Perspectives - Mauvais départ

Le G20 de Séoul commence par des chiffres sur le commerce extérieur illustrant les sérieux déséquilibres entre les pays industrialisés et émergents. La guerre des devises et, en toile de fond, une réforme du système monétaire international risquent donc de monopoliser les discussions et d'opposer les dirigeants politiques à un moment où, plus que jamais, la reprise mondiale requiert une contribution de tous, concertée.

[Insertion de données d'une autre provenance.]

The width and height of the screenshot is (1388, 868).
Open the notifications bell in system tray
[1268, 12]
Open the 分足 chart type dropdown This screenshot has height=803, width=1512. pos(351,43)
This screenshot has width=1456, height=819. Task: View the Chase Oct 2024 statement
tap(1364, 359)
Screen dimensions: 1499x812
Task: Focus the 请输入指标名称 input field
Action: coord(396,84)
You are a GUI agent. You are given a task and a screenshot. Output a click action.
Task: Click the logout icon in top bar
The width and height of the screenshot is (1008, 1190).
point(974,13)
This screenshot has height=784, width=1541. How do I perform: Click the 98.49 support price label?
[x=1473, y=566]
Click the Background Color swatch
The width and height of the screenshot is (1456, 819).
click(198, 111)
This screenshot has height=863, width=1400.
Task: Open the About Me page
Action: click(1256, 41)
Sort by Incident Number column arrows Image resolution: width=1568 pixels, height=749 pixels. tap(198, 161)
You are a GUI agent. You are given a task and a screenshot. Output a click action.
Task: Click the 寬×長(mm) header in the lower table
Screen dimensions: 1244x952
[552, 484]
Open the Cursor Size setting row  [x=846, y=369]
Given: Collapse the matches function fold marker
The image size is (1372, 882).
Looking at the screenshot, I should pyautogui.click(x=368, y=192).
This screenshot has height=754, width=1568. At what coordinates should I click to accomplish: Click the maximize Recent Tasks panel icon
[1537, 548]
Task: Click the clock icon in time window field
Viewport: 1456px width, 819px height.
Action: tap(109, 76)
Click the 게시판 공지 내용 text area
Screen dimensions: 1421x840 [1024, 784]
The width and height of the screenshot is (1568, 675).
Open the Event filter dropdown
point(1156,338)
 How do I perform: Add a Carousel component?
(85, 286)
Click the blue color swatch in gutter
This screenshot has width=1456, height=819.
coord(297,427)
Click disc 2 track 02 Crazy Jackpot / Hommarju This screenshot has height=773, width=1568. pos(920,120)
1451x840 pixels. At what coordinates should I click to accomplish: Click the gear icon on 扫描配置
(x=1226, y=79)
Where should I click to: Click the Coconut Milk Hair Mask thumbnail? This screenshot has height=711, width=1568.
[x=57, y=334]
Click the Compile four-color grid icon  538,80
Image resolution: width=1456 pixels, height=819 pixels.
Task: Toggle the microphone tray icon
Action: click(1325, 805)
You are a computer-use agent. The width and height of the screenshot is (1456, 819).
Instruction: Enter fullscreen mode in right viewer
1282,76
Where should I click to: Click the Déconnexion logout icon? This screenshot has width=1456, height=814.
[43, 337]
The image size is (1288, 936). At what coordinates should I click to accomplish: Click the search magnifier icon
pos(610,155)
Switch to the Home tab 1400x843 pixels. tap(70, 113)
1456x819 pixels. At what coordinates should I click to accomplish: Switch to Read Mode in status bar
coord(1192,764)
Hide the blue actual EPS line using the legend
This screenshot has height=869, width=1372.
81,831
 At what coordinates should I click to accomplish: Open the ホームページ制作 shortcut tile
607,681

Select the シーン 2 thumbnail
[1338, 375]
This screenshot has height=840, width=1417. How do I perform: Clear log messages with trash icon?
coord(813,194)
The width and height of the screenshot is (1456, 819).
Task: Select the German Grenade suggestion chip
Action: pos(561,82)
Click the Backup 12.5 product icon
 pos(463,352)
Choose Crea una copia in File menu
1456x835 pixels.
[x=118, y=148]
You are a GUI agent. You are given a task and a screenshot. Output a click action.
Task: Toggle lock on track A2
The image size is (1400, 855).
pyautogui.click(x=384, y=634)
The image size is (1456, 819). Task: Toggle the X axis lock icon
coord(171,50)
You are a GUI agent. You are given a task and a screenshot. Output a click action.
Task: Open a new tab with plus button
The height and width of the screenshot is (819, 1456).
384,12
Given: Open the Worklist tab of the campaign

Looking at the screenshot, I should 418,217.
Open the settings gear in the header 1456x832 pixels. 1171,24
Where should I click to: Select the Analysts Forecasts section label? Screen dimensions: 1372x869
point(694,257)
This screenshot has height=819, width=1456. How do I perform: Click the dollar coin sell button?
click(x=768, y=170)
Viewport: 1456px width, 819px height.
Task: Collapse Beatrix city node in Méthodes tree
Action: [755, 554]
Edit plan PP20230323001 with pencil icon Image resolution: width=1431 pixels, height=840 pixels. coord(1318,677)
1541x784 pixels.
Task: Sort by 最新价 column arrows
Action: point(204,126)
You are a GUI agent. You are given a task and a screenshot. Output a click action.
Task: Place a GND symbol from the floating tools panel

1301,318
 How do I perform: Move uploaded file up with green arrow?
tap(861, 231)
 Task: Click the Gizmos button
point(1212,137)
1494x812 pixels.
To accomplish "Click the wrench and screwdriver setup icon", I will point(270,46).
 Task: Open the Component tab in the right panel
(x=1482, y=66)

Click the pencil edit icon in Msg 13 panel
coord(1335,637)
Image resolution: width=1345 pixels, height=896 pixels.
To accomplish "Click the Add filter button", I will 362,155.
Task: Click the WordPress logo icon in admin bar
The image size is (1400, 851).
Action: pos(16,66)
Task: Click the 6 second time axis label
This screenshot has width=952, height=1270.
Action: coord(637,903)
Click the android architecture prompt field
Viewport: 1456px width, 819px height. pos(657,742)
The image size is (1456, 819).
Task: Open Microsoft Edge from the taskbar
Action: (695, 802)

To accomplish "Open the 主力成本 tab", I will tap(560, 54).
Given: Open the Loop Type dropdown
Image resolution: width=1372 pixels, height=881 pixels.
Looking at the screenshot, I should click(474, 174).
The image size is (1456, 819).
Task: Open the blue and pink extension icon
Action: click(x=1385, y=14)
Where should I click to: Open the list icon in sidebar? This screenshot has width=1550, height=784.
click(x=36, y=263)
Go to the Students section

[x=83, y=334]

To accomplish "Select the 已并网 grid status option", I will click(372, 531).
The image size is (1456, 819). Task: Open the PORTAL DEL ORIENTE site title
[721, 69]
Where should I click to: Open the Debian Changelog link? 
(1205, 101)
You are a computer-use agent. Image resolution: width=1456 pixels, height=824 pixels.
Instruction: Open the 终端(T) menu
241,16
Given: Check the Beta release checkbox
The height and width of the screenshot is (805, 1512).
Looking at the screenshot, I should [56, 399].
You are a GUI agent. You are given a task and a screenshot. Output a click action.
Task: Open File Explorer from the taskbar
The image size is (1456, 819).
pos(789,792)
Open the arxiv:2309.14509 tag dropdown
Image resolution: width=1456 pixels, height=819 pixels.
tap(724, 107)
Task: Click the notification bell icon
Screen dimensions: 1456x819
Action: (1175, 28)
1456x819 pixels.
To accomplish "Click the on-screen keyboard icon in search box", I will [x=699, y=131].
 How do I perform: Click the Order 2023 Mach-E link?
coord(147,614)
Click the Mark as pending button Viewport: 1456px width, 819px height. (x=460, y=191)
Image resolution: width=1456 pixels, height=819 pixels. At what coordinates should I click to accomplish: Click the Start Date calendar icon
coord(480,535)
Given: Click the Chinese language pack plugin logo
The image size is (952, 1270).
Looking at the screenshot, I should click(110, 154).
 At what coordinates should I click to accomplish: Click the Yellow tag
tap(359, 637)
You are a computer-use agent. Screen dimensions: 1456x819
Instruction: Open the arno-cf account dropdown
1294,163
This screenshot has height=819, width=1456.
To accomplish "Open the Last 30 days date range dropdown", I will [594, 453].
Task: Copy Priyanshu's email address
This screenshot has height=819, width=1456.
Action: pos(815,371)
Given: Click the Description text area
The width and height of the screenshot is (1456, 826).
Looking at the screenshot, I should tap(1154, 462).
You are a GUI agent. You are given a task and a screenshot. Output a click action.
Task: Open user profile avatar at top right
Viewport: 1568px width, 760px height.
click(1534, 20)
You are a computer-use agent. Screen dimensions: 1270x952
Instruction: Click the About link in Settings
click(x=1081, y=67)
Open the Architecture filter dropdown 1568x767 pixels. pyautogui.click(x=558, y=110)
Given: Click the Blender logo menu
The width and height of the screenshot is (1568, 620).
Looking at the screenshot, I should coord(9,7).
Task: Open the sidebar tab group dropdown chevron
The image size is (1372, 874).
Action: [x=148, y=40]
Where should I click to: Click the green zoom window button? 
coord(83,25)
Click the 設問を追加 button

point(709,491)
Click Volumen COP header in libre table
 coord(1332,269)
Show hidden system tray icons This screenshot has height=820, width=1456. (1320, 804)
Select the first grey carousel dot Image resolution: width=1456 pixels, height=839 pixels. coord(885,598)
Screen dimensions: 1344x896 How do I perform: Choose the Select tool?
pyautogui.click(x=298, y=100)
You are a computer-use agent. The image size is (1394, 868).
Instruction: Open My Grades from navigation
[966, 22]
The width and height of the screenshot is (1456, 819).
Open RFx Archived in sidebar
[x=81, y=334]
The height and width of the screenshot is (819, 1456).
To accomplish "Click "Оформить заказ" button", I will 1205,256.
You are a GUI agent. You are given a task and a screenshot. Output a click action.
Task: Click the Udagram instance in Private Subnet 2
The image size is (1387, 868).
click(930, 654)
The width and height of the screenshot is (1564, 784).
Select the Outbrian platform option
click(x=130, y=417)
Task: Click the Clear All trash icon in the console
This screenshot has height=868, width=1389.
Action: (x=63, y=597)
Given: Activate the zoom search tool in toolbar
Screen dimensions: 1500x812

Cette rencontre à Séoul oppose ouvertement les États-Unis et la Chine. Dans un sens plus large, elle place au rang des belligérants une économie en soif de croissance et de création d'emplois, mais en déficit commercial record. Et une autre qui peine à éviter la surchauffe et le dérapage inflationniste, mais en surplus commercial alimenté à coups d'exportations à défaut d'un développement adéquat de son marché intérieur. Résumé ainsi, on peut comprendre le pessimisme qui régnait hier avant l'ouverture officielle de ce cinquième sommet du G20 depuis la crise.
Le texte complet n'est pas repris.